### EXERCISE PROMPT
Of all the entries below, retype only the lines from the one with "Open the Explorer view in activity bar" through the one with "854x480 pixels.", exactly as they appear.

### AVAILABLE DATA

□ □ □ □ □

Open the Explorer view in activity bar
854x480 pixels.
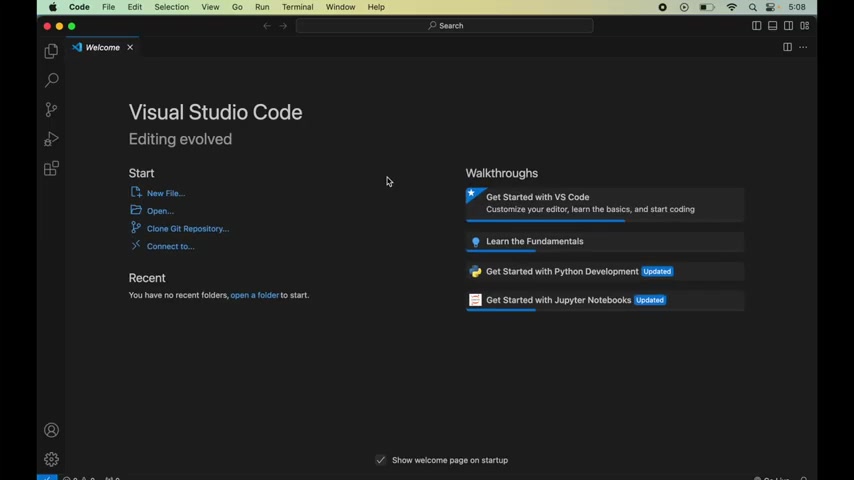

□ □ □ □ □

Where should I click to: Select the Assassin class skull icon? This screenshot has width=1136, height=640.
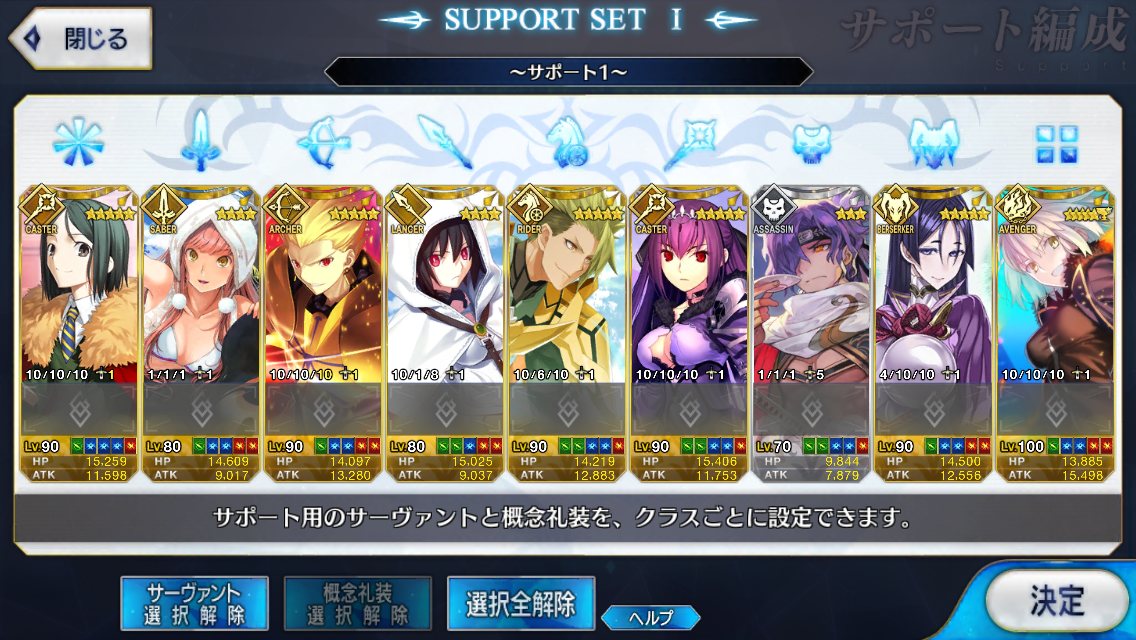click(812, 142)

□ □ □ □ □

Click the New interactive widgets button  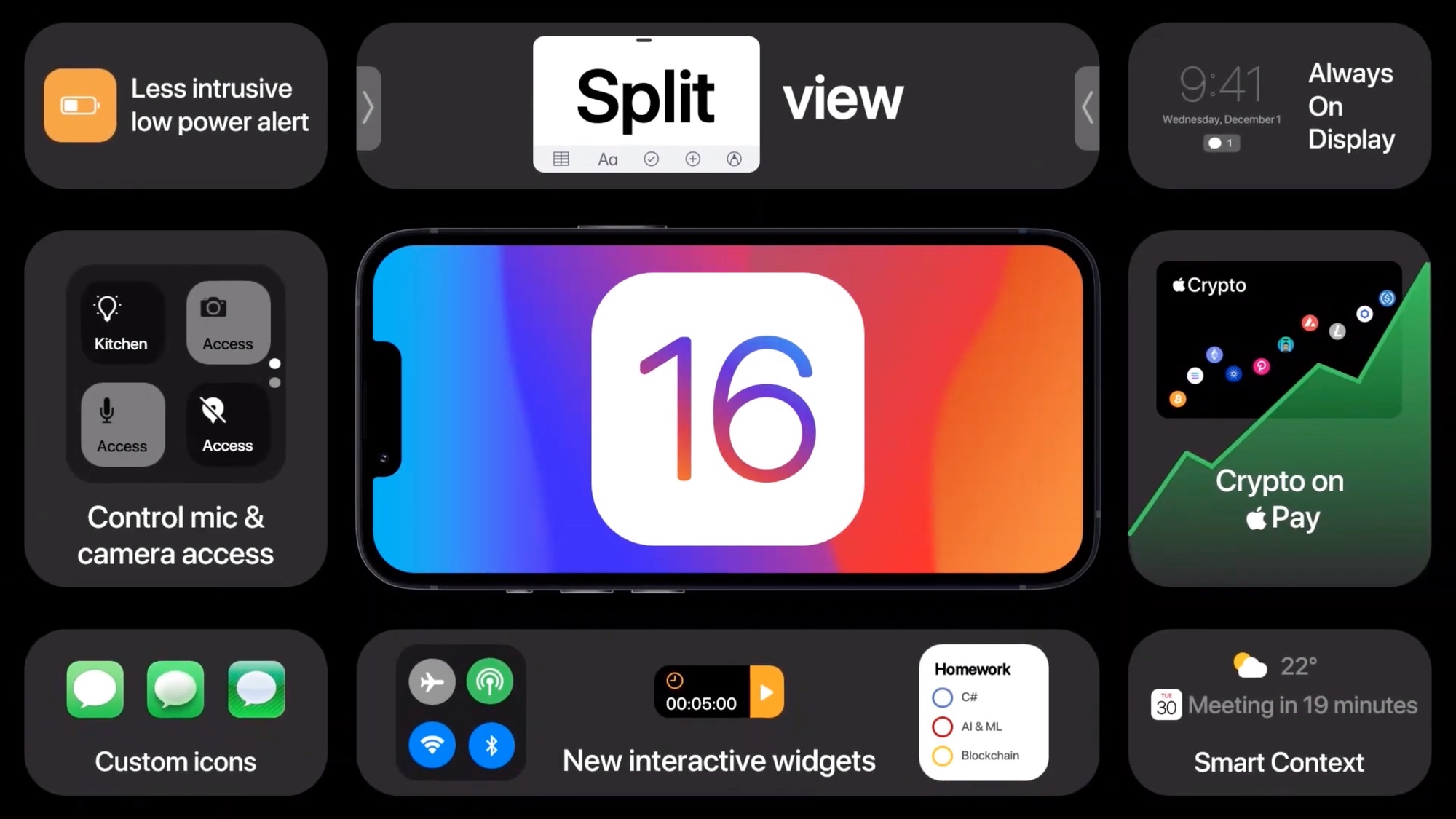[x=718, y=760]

□ □ □ □ □

### TASK ANSWER
Open the Explorer view in activity bar
854x480 pixels.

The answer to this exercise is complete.